MagLev, our new consistent hashing scheme

A key feature that MemCachier offers its clients is the ability to use multiple proxy servers to access their cache. This is important because most issues that clients experience are related to network delays or general connectivity. In such cases a memcached client can fall back to a different proxy and still have access to the entire cache.

To implement this feature MemCachier uses consistent hashing. Just like regular hashing, this assigns every key to a specific back-end, but it has a crucial advantage: if the number of back-ends changes, only very few keys need to be reassigned. For example, if the number of back-ends increases from 3 to 4, a naive hashing scheme would assign 75% of the keys to a different back-end after the change. In such a case, a good consistent hashing scheme only changes the assignments of 25% of the keys.

What’s wrong with our current scheme?

Until now we have used the most basic consistent hashing scheme, which is based on a ring. Each back-end is assigned a point on the ring (based on the hash of an ID used to identify the back-ends) and is in charge of all values on the ring up to the point that belongs to the next back-end. As an example, consider a ring with 100 points and 3 back-ends. The ID of each back-end will be hashed to a point on the ring, i.e. a point in the interval [1, 100] identifying all the points in the ring. Ideally we’d like for the back-ends to be equally spaced around the ring, e.g., at 33, 66, and 99, which would assign all keys that map to points on the ring between 33 and 65 to the back-end at 33, and so on. However, the size of the segment of the ring each back-end is responsible for can vary quite a lot, which results in skew, e.g., if the 3 back-end IDs hashed to 12, 17, and 51, the assignment of keys to back-ends would be quite uneven.

When simulating an example architecture with 9 back-ends and a realistically sized ring (2^64 points) over 100 rounds, each time ordering the backends by their share of the ring, the distribution of the percentage of the ring each back-end gets looks like this:

Graph

While the one back-end gets around 30% of all keys, others are assigned hardly any keys. This effect is generally dampened by assigning each back-end to multiple points on the ring in order to statistically even out the skew. For 100 points per back-end the situation looks like this:

Graph

This looks much better, but if we zoom in and look at the skew in more detail, we see how bad it still is:

Graph

We can see that the median (the red center line in the boxes) of the most loaded backend is 30% above the least loaded backend. It is not unlikely (within the 95 percentile interval, the whiskers around the boxes) for the most loaded back-end to get 14.4% of the keys while the least loaded one only gets 8.3%. This is nearly a factor of two skew between the most and least loaded back-end!

Enter MagLev

MagLev is a consistent hashing algorithm developed at Google and published in 2016. Its main advantage is that it has no skew at all. It achieves this with a deterministic algorithm that builds a lookup table for keys in a round robin fashion, guaranteeing that each back-end will get the same amount of keys. What about the remapping of keys when a back-end changes? In theory, it is basically the same as the ring based consistent hashing, that is 1/(# of back-ends) or 25% when going from 3 to 4 back-ends as in the example above. In practice it is more predictable as there is hardly any variability around the 1/(# of back-ends) compared to the ring based scheme. The only downside of MagLev is that the calculation of the assignment lookup table is resource intensive and thus takes time. However, since back-ends hardly ever change in our clusters this is not an issue.

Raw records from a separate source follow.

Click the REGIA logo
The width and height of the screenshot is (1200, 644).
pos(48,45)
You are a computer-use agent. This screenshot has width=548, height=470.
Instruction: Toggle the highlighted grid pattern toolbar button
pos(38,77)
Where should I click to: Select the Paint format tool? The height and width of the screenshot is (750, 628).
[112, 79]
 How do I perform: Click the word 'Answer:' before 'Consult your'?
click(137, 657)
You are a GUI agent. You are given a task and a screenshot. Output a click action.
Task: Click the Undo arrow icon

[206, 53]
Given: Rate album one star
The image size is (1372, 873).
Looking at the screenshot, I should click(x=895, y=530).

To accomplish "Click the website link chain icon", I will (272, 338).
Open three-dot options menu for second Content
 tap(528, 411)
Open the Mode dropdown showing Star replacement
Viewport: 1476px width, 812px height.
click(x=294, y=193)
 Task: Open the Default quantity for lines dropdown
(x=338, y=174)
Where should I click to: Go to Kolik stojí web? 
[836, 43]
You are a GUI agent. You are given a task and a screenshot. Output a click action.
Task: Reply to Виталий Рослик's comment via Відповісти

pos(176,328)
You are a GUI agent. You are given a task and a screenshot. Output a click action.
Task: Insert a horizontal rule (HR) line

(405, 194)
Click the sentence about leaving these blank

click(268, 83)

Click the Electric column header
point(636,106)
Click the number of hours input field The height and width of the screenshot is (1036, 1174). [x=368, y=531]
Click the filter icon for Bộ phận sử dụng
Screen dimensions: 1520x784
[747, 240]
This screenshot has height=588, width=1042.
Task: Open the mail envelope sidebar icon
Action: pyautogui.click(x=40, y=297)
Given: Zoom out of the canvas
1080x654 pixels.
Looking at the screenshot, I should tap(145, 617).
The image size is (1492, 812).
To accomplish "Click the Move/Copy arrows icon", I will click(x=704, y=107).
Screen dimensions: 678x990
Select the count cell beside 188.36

For the interested reader the paper can be found here.

What changes for our customers?

The most noticeable change is a reduction in early evictions. In a sharded cache, skew in the distribution of keys can result in evictions before the global memory limit is reached. We counteract this by assigning more memory to a cache than its advertised limit but evictions still start before 100% of the cache is used.

As we switch over from simple consistent hashing to MagLev, there will be a short transition period with a slight performance hit when getting values from the cache. The reason is that changing the consistent hashing scheme will change many assignments of keys to back-ends. Since this would result in a lot of lost values, we will have a transition phase where we fall back to the ring based consistent hashing whenever a key is not found. This will result in a latency increase for get misses as shown by the red line (average of the red dots) after the switch to MagLev (black dotted line):

Graph

The expected latency increase for get misses is between 100µs and 200µs, which is 5-10% of the total request time generally seen by clients. During this transition period (which will last 30 days), cache statistics displayed in the MemCachier dashboard will also be misleading, because every get miss will be counted twice.